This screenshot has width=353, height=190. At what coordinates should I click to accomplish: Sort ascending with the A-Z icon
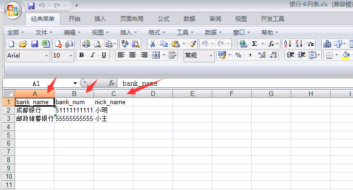tap(287, 44)
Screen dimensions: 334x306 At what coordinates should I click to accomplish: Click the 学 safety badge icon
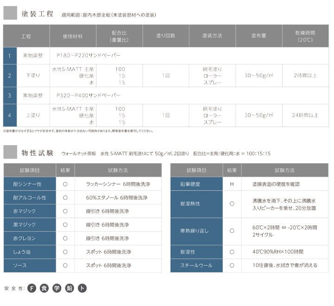57,288
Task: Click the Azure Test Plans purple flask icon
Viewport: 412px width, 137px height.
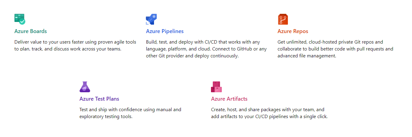Action: point(85,87)
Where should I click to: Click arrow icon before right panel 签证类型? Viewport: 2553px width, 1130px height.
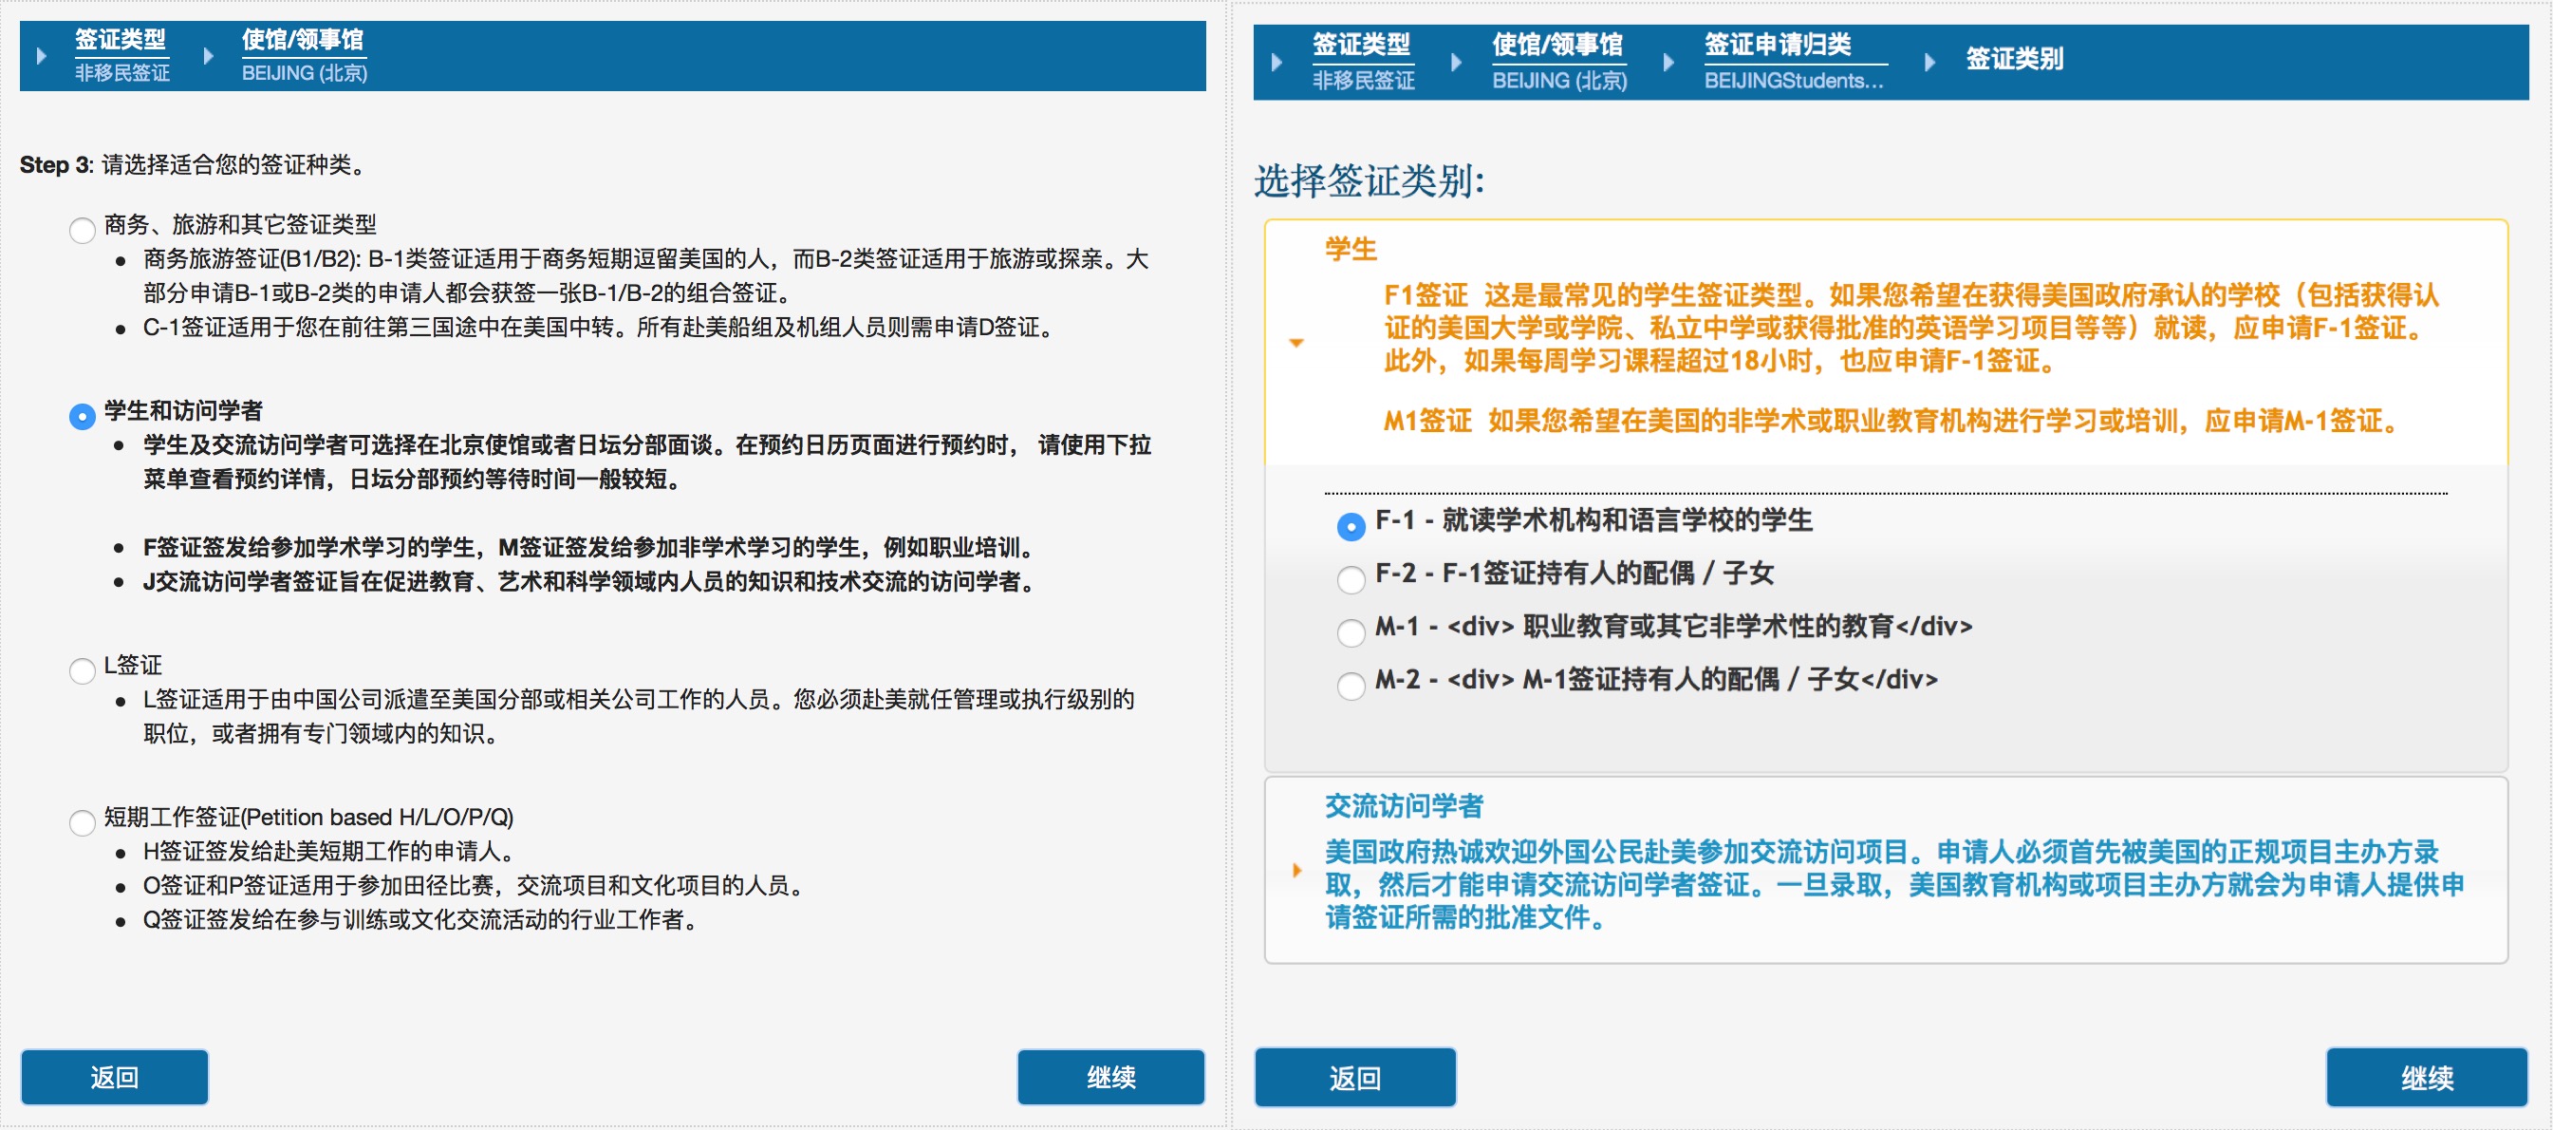pos(1277,62)
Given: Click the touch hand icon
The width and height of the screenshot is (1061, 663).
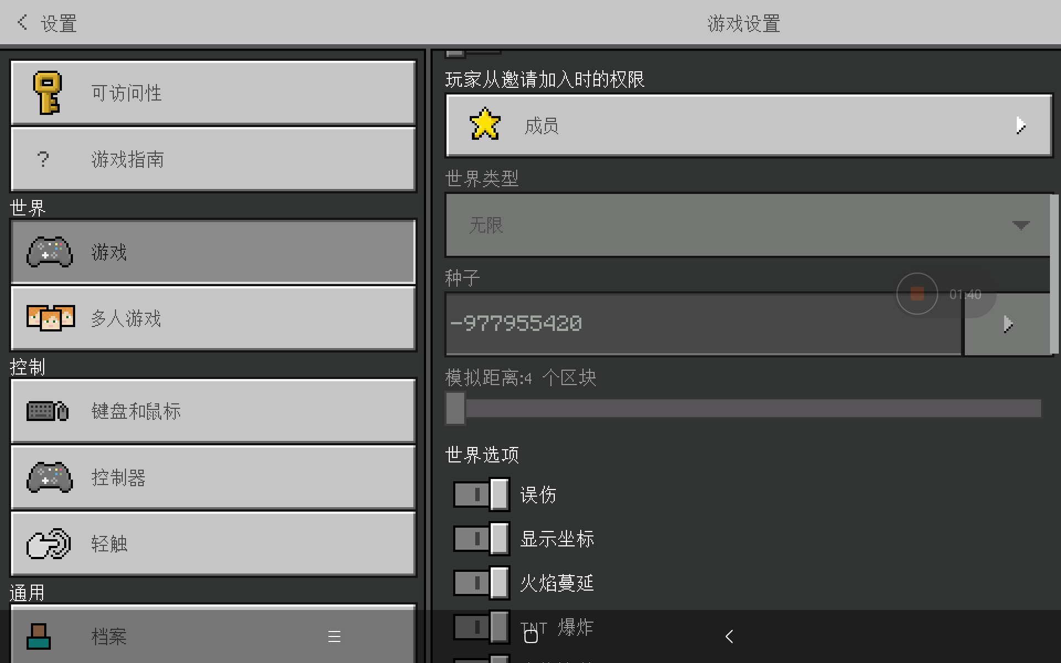Looking at the screenshot, I should pos(49,544).
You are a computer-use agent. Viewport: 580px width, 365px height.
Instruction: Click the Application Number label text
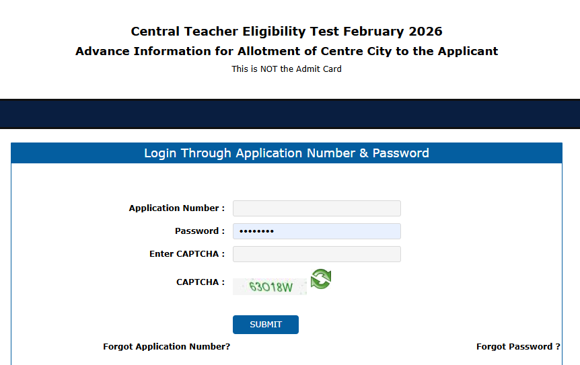pos(177,208)
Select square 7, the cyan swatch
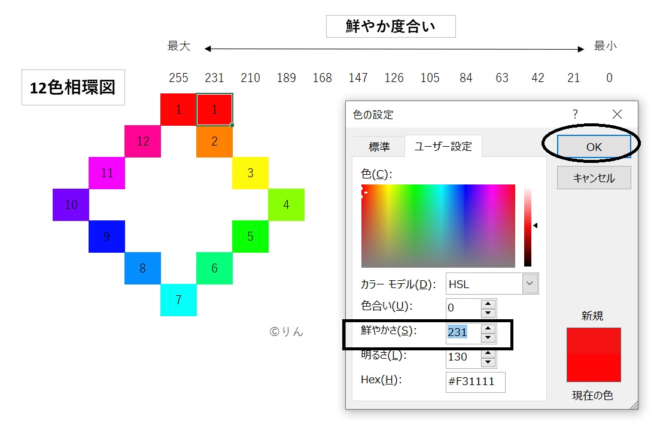Image resolution: width=654 pixels, height=430 pixels. coord(178,301)
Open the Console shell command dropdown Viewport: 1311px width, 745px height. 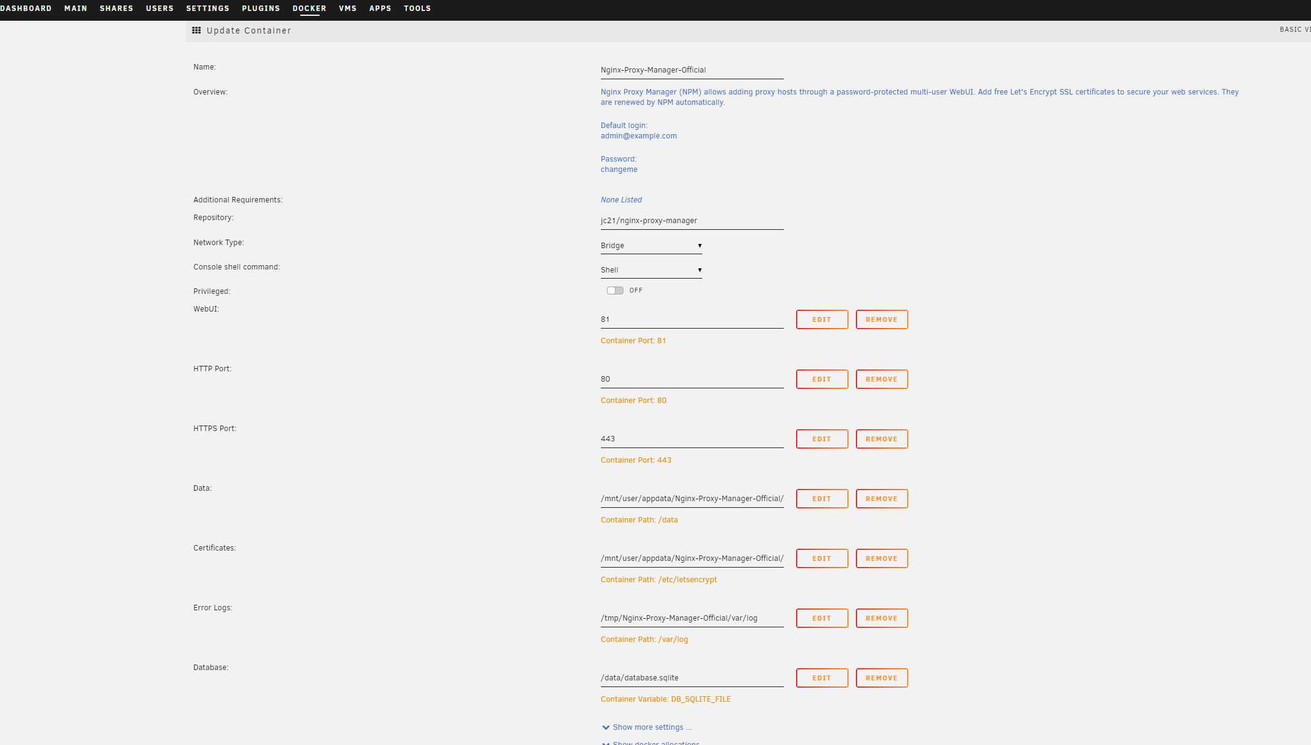tap(651, 270)
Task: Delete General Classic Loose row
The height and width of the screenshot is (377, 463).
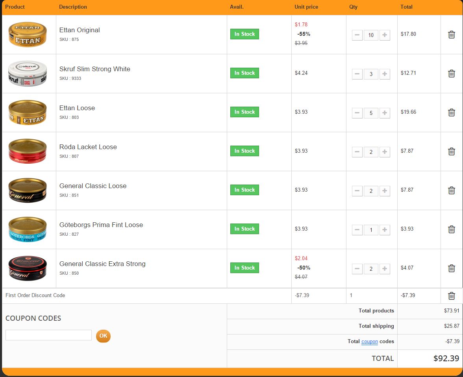Action: click(x=452, y=190)
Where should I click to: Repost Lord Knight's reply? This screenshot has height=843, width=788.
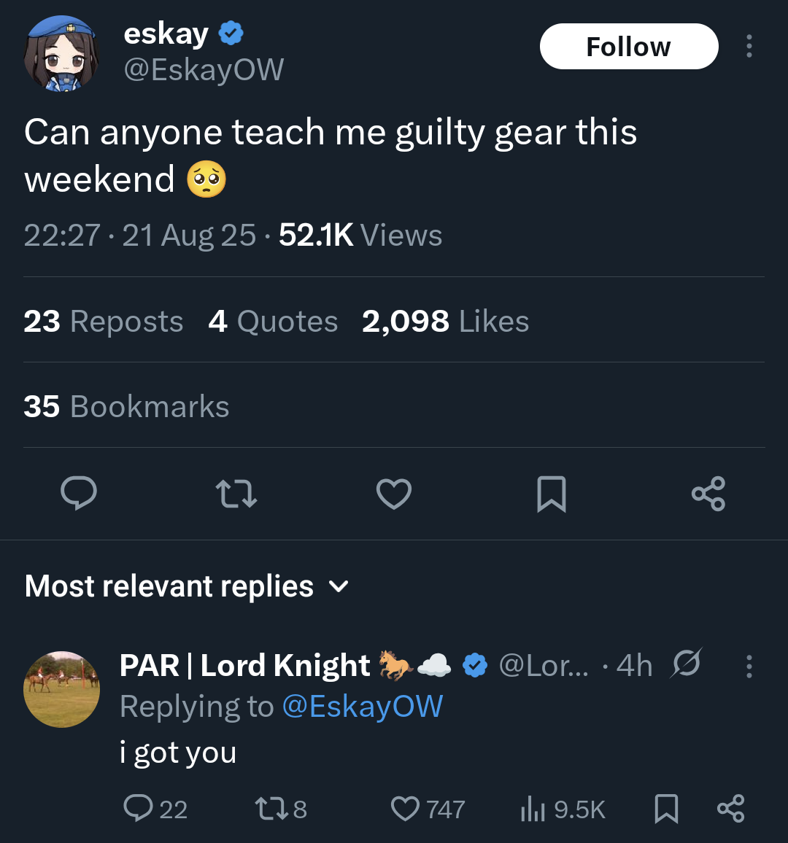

-- -- --

■ GIVEN INSTRUCTION ■
Render the stretch of data from the line containing "Task: Click the" through the line containing "pos(177,208)" as a two-column CSV with the headers instruction and location. Each row should hold one text and its answer, each in a single quoted field with line breaks turned into spaces, and the pictures left out.

■ ANSWER FOR THIS EXERCISE ■
instruction,location
"Task: Click the Azure Test Plans purple flask icon Viewport: 412px width, 137px height.","Action: point(85,87)"
"Where should I click to: Click arrow icon before right panel 签证类型? Viewport: 2553px width, 1130px height.","pos(1277,62)"
"Given: Click the touch hand icon The width and height of the screenshot is (1061, 663).","Looking at the screenshot, I should pos(49,544)."
"You are a computer-use agent. Viewport: 580px width, 365px height. Instruction: Click the Application Number label text","pos(177,208)"